Lugubrious poverty raps over lo-fi casio production, its the R&B Liquid Swords.

debut album from big baby gandhi – would appreciate a listen

-Nafis A.

So I’ve heard many a critic bemoan the existence of these form letter “Hey man, listen to my album!” emails from aspiring rappers but I’ve never actually received one until now. Let it be known that if you send your shit to mailbag, we will listen to it, and we may write on it, but be careful what you wish for, particularly if you’re marketing your project as “R&B Liquid Swords.”

Of course, this is no random aspiring rapper, but Big Baby Gandhi, an artist once promoted under the Greedhead label run by one time Hipster Rap darlings, Das Racist. On principle, I never got down with that whole movement, and to me that group represented the very lowest moment of, let’s say “Internet Rap 1.0”, when a bunch of pretenders to the throne emerged as manufactured talent, and in this new, open, meritocratic system critics and blogs alike traded influence with sweaty brows claiming this kid with an epic Myspace page, or that kid’s Bandcamp was the truth and in a year he’d be running rap.

But none of this has much to do with Big Baby Gandhi, a former protégé who, I’m relieved to report, has very little of that group’s unbearable, ironic shitty Hipster residue. Unfortunately, it’s just shitty. When I was in High School, a bunch of dudes in my town got really into rapping. They made booths out of plywood and stapled egg crates to the board to muffle sound, they hustled to buy laptops and studio quality mics, they began teaching themselves how to compose on Fruity Loops.

The music those kids made shits all over Big Baby Gandhi’s self-produced “Debut” (titled as such despite this being his sixth [?] project). Let’s start with the beats. They’re paper thin, with barely audible drums and simple loops often relying on a cheap, glitchy synths. How intentional this quality is, I don’t know and I’m not interested.

Thematically, “Debut” seems to be about the hustle for wealth, something BBG is conflicted in his desire for and resentment of. There’s a lot of chest bumping lunch pail hater rap here, commingling with sympathy inducing lines like, “Wish I was ‘luminati/my moms shouldn’t work so hard”.

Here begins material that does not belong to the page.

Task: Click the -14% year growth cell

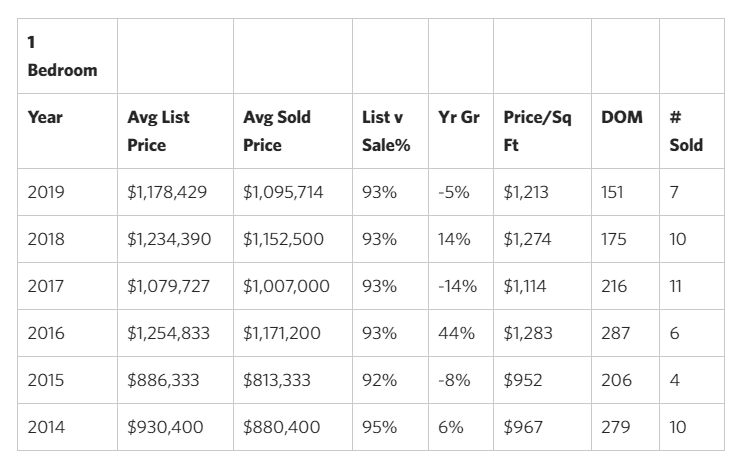Action: pyautogui.click(x=457, y=286)
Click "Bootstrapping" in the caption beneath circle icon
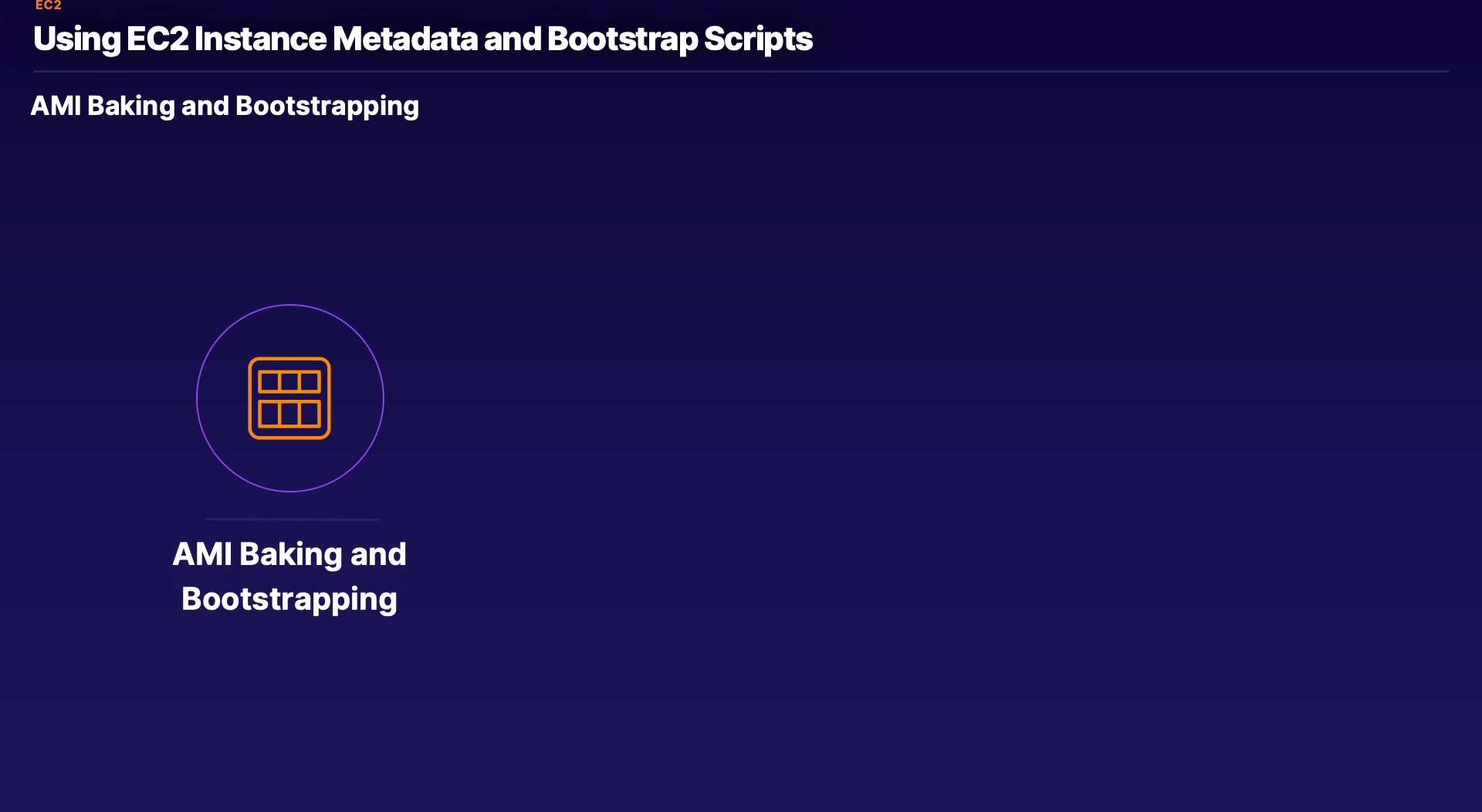Image resolution: width=1482 pixels, height=812 pixels. (x=289, y=599)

As a rapper with several projects under his belt, BBG is pretty startlingly unpolished. His voice, he can’t do anything about, but he delivers in a bizarre Southernish drawl despite claiming Queens, and as he rails against the trends of the day and wack rappers who practice it. He falls prey to amateurish attempts at aping them. “Black Lipstick” is a High School sophomore’s interpretation of Nothing Was The Same, while “Roll Call” is an unconvincing stroll down Stay Trippy.

These dollar bin knock offs are preferable to the moments when Ghandi attempts to trespass on his mentors’ property with their brand of racial/nationalist tangent on “Green Card”. Ghandi attempts to make his immigrant story specific with superficial mentions of the Indian foodstuffs his mom needs from an ethnic Queens grocery, and lines like “White people say we hella good neighbors”, but it’s aspirational shlock that goes nowhere and says next to nothing about an actual immigrant struggle or what his green card actually means to him.

“Debut” is an under thought, unfocused mash-up, unsure if it wants to be relatable everyman rap or a mainstream grab, and it succeeds at neither. It’s no fun beating up on a guy’s hobby, but if Gandhi really wants to help his mom, he’ll stop wasting time in the studio and get a second job.